The problem
You’re asked to design a chat system — WhatsApp, Slack, or Messenger. The interviewer says something like: “Design a service that lets users send messages to each other in one-on-one or group conversations, in real time, with messages persisted and delivered even if the recipient is offline.”
Sounds like send-and-receive. It isn’t. A chat system is really three coupled systems — a long-lived connection fabric, a durable delivery pipeline, and a push-notification fabric for offline users — and the hidden trap is treating any of them as an afterthought. Skip the durable pipeline and messages get lost. Skip the push fabric and offline users see stale chats. Skip the connection fabric and you’re back to polling a database every second.

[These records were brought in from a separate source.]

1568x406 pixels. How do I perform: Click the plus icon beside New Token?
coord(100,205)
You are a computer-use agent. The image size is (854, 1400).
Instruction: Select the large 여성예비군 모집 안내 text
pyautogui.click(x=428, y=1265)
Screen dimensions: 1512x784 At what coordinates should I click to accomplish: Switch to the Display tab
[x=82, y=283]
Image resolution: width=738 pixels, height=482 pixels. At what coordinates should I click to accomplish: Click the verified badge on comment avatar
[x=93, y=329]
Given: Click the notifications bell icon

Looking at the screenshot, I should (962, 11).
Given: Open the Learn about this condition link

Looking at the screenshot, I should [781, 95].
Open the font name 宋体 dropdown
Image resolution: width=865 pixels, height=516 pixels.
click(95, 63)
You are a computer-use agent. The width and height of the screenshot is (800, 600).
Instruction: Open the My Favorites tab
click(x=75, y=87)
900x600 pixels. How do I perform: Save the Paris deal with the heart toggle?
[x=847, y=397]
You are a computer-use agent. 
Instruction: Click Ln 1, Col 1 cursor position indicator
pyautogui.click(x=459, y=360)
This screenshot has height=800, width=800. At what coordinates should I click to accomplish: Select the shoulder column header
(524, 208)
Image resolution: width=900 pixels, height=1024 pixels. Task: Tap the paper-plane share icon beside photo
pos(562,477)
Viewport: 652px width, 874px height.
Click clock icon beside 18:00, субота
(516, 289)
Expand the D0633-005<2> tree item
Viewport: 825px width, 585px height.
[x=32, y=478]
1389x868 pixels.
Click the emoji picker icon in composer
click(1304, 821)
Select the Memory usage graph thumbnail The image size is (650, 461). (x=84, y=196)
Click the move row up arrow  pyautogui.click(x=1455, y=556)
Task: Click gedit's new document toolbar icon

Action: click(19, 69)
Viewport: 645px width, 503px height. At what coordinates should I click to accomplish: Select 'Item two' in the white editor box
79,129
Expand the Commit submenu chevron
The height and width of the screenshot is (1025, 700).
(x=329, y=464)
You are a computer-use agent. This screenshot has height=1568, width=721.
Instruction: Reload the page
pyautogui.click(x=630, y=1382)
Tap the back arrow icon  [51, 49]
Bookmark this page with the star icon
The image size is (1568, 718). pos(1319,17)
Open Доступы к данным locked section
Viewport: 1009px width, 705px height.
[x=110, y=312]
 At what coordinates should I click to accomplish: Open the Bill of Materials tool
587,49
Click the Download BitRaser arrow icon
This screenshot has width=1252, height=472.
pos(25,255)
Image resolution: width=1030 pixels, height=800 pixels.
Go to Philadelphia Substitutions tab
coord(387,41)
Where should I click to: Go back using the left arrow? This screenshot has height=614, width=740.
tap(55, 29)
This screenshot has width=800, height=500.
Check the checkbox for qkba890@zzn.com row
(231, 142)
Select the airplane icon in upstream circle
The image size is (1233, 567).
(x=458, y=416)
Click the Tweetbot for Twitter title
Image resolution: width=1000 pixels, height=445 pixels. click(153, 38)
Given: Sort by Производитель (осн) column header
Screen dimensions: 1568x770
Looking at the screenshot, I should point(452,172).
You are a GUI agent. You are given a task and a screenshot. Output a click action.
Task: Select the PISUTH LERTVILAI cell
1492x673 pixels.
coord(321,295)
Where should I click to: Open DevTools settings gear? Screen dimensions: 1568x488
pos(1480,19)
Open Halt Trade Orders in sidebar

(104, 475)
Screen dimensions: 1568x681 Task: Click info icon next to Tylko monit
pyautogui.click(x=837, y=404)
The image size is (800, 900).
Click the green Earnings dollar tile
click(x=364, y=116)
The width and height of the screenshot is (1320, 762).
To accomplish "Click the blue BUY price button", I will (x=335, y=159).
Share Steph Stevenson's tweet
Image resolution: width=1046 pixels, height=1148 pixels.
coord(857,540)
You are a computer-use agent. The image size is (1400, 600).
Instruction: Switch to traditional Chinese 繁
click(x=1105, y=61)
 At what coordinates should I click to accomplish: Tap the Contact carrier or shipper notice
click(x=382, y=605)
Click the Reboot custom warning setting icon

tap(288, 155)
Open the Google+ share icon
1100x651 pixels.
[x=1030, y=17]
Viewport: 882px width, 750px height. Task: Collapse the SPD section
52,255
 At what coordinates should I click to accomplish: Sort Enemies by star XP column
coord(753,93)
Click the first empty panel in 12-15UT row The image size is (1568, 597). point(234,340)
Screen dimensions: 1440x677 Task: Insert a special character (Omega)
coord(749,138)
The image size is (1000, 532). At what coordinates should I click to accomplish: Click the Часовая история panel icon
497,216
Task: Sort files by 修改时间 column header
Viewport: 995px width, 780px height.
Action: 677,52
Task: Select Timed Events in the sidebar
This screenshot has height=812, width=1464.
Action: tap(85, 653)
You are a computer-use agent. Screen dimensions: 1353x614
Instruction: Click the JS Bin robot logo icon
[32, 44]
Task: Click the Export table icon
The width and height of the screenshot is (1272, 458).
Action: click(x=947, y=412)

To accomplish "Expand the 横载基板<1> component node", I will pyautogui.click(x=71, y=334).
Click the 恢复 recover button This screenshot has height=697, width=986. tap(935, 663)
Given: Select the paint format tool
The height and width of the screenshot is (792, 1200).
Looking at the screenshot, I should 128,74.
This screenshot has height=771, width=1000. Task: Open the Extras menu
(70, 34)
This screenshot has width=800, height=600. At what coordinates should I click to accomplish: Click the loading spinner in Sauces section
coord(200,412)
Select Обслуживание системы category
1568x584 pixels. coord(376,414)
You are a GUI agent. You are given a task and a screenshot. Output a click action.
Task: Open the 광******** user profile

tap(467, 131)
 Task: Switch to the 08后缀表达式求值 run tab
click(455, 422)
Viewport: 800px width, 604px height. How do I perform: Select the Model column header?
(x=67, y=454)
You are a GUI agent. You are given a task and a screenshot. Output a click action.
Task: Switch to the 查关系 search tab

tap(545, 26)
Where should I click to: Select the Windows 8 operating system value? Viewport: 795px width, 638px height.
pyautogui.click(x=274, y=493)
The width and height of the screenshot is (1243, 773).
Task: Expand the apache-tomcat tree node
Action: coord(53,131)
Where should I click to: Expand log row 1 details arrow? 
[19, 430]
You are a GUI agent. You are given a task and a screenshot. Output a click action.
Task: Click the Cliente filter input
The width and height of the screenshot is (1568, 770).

Below is how I’d walk through this, start to finish.
1. Clarify before you design
First 3–5 minutes. Questions I’d ask:
- Scale. DAU? How many concurrent connections — not just registered users, but actively connected right now? How many messages per user per day? This number drives almost every subsequent choice.
- Conversation shape. 1:1 only, or groups? Max group size? Group fan-out at 1,000 members is manageable; at 100,000 it’s a different problem.
- Message types. Text only, or media (images, video, voice)? Media goes to object storage with a CDN in front — usually defer the details.
- History retention. Do messages live forever, or is there a TTL? This changes the storage cost story dramatically.
- Delivery semantics. At-most-once, at-least-once, exactly-once? Read receipts? Typing indicators? These are user-visible and worth pinning down.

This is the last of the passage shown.